:: SOURCE

Gospel Reflection For Sunday 30th July 2023 17th Sunday Ordinary Time – by Fr Brian Maher OMI
Gospel Reflection for Sunday July 30th 2023
In my many years as a Secondary School teacher I often had the opportunity to discuss with parents their child’s future, both academically and socially. Overwhelmingly, their number one priority for their child was that he/she would be ‘happy’ in life. Their second priority was always that they would be ‘healthy’.
Whether we know it or not, all of us are searching for happiness. St. Augustine, in the fourth century, said,
“…You have made us for yourself, O Lord, and our hearts are restless until they rest in you.”,
while in the mid-seventies Ian Dury sang,
“sex and drugs and rock and roll are all my brain and body need…”.
These are two totally opposed answers to the search for happiness, yet both of them express our deep yearning to find a place of rest, peace and happiness.
Between these two extremes there are countless philosophies, theologies and theories, all offering us the sure path to happiness. It is big business – courses on mindfulness, various wellbeing diets, present moment, yoga, meditation, will all eat up the money of the rich in their search for happiness.
The rest of us juggle with career, power, money, ambition, freedom, relationship, and so much more in our own search for the elusive ‘happiness’.
We want it for our children, we search for it ourselves, our hearts constantly yearn for it – so why is it so difficult to find?
Occasionally, when I am tired or in need of something to distract me from the ordinary stresses of life, I browse through the hundreds of TV channels modern technology offer us looking for something that requires little thought and no reflection. Amidst the dross and mind-numbing rubbish offered I sometimes find a programme of vague interest.
One such programme I came across is based on modern gold diggers in America and their efforts to strike it rich. Honestly, the effort and back-breaking work they put into finding gold is almost super-human. The programme allows us to enter their search with them. We hear of the dreams of wealth and fortune which motivate them and we are aware of the money they have invested in these dreams – most have sunk everything they have into the machinery and technology necessary to mine for gold in the modern world. At home, wives and children live frugally, always waiting for the phone call that will make them wealthy for the rest of their lives. Very poignant are the times their hopes rise and they are sure their search is over, only to have those hopes shattered when what glittered in the pan turns out to be no more than fool’s gold. The devastation and despondency they feel is agonising. Seeing strong, hardened men genuinely cry is painful.
Seldom, but often enough to entertain, we witness their successes, large and small. We experience their excitement and elation, their joy and delight, and their relief that at last they can rest and be with their families. We are not told if their success leads to happiness!
These programmes are, I think, the modern, real-life equivalent of today’s Gospel parables of the ‘treasure in the field’ and the ‘pearl of great value’. Jesus gives us the story without filling in the details. The television programme fills in the background, dreams and emotions of those involved. What stands out very starkly for me in both parable and TV programme is the huge risk they take in following their dream. In both of today’s parables, we are told that the finder of the treasure and the finder of the pearl are prepared to “sell everything they own” to possess the treasure or pearl.

::::
:: ENTRIES SUPPLIED

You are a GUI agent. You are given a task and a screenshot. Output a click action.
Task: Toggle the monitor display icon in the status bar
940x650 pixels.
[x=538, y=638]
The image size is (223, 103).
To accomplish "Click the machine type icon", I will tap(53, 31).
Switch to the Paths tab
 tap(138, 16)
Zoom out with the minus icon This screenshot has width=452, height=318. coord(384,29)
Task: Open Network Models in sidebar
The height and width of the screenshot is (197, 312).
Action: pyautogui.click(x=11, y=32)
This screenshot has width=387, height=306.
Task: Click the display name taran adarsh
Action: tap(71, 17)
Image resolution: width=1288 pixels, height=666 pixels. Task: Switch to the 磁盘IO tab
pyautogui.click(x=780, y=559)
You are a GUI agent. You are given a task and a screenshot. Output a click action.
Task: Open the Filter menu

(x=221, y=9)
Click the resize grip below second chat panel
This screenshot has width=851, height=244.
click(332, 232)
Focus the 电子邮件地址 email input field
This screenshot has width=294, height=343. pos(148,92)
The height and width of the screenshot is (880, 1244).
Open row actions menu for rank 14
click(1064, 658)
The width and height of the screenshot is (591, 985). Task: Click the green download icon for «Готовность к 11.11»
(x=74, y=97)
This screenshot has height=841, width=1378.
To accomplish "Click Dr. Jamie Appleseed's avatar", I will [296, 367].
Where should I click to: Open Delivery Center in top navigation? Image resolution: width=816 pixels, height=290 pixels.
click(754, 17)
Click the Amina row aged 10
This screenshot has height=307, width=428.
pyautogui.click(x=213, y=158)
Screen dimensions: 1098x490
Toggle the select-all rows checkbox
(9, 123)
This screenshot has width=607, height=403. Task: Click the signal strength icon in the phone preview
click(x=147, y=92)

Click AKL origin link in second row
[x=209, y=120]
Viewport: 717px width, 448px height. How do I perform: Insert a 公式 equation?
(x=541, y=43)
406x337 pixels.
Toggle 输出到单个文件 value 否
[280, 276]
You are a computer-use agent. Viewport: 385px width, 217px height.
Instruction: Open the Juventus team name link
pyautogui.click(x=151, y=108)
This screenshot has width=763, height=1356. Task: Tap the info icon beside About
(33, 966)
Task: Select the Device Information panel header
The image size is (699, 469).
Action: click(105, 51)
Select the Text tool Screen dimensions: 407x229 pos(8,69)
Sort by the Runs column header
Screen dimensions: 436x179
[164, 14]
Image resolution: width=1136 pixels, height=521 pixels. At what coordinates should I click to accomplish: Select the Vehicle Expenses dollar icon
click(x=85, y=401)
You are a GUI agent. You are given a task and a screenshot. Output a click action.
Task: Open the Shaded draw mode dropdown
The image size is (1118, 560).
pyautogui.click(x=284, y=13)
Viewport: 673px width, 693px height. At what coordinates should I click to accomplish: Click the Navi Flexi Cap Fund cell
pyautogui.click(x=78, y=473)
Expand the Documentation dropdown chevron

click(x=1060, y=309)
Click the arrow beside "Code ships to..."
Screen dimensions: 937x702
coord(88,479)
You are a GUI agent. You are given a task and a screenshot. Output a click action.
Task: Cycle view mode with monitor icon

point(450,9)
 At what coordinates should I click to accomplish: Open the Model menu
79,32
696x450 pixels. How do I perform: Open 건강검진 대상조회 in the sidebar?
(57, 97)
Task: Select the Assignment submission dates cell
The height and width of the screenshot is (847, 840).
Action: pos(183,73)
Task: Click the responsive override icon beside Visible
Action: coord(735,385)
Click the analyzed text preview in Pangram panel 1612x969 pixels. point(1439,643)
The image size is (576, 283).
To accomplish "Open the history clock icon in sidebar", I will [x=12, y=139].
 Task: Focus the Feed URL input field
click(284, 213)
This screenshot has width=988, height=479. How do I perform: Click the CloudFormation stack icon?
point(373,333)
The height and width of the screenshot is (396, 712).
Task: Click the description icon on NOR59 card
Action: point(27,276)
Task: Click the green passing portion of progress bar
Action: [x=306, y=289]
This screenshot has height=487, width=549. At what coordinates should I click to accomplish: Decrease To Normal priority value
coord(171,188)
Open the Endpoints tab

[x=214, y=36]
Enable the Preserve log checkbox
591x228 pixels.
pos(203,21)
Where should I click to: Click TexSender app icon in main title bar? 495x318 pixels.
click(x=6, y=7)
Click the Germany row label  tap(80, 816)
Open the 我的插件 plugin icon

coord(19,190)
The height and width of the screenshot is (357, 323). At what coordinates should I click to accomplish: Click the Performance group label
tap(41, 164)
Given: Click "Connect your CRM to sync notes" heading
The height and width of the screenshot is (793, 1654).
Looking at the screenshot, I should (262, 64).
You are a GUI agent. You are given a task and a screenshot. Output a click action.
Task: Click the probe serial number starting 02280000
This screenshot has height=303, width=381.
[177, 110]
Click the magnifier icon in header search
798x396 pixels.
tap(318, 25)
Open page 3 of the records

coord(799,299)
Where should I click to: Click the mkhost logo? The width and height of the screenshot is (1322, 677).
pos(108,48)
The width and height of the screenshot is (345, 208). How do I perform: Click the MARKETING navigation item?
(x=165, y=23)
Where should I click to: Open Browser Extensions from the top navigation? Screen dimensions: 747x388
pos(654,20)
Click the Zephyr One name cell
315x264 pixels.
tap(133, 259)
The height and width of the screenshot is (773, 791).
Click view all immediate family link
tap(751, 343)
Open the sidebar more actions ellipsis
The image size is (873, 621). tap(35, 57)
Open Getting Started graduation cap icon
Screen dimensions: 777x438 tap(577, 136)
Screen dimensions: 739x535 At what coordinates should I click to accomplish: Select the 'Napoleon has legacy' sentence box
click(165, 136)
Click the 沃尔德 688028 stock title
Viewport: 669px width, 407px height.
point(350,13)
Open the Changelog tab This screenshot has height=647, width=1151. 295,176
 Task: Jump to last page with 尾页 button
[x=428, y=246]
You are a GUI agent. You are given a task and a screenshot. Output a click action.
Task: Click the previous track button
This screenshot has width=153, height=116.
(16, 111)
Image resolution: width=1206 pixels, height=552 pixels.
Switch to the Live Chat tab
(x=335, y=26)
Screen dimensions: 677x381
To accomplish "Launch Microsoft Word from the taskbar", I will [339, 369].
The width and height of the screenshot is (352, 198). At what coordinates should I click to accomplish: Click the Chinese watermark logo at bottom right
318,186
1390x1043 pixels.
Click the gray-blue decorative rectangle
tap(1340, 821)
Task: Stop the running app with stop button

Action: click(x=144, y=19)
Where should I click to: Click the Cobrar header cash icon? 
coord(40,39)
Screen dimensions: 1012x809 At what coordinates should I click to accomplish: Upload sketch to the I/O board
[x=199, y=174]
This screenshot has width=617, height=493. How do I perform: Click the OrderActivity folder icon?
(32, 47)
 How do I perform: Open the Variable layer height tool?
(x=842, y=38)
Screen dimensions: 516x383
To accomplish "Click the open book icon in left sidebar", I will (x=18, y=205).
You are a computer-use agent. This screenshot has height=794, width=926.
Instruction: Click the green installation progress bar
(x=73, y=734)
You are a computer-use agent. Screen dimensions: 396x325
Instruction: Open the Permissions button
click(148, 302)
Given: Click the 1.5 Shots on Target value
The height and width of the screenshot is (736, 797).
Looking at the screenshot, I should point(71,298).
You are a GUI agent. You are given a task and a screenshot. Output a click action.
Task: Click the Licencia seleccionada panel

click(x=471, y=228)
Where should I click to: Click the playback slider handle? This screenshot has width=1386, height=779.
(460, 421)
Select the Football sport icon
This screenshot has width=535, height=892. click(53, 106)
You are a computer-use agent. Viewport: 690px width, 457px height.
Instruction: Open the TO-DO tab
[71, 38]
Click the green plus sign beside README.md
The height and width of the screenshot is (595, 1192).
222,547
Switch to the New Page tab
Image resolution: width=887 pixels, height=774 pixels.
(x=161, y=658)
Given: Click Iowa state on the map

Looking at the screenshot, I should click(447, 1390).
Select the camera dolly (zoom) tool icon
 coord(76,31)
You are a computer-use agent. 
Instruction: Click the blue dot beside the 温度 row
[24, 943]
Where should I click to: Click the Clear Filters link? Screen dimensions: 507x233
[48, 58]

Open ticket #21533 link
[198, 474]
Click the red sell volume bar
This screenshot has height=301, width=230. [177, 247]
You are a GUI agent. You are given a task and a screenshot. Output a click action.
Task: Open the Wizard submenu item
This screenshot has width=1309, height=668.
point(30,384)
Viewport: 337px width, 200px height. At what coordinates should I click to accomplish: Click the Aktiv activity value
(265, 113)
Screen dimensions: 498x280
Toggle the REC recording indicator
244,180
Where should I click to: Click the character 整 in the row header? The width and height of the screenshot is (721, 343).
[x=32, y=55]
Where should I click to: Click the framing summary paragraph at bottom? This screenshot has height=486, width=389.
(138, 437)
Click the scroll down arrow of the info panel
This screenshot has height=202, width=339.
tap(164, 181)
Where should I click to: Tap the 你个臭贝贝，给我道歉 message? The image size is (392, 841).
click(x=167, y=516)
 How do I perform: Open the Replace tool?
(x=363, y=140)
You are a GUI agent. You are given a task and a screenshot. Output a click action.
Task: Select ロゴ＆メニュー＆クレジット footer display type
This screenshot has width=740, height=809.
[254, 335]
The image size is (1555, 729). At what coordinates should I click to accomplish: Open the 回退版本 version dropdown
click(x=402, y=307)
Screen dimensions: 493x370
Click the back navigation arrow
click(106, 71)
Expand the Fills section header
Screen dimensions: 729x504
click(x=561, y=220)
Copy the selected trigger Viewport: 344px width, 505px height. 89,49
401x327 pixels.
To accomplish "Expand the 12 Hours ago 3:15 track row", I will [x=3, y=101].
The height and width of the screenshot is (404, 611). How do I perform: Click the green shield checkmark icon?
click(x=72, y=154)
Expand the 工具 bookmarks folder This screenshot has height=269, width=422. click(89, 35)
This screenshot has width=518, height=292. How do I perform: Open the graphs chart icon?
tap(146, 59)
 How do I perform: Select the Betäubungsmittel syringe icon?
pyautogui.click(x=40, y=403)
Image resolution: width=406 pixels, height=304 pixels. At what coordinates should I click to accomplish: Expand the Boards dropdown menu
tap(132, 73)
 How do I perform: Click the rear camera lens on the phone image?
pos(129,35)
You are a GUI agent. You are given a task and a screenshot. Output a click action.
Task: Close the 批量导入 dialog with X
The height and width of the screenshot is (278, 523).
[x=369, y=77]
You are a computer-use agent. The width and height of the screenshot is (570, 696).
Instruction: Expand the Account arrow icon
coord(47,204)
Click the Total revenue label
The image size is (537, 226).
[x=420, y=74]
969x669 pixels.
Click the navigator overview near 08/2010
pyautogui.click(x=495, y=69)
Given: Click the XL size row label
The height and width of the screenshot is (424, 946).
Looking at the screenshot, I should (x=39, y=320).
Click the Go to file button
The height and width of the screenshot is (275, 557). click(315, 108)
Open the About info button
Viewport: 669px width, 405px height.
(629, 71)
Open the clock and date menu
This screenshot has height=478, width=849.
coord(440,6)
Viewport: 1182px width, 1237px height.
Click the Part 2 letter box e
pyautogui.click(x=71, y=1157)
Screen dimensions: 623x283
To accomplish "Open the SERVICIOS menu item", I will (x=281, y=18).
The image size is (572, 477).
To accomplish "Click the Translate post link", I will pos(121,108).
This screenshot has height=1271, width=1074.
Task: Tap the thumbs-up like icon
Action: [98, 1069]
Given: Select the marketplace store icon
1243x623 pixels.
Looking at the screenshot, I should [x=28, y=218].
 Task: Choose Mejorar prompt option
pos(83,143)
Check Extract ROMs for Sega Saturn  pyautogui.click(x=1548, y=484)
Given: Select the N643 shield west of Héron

::::

#### WORK TO DO
1. Translate this sentence from the gospel reflection into Spanish: "Seeing strong, hardened men genuinely cry is painful."
2. In the gospel reflection, what was the parents' second priority for their child?

#### EXPECTED ANSWERS
1. Ver a hombres fuertes y curtidos llorar de verdad es doloroso.

2. That the child would be healthy.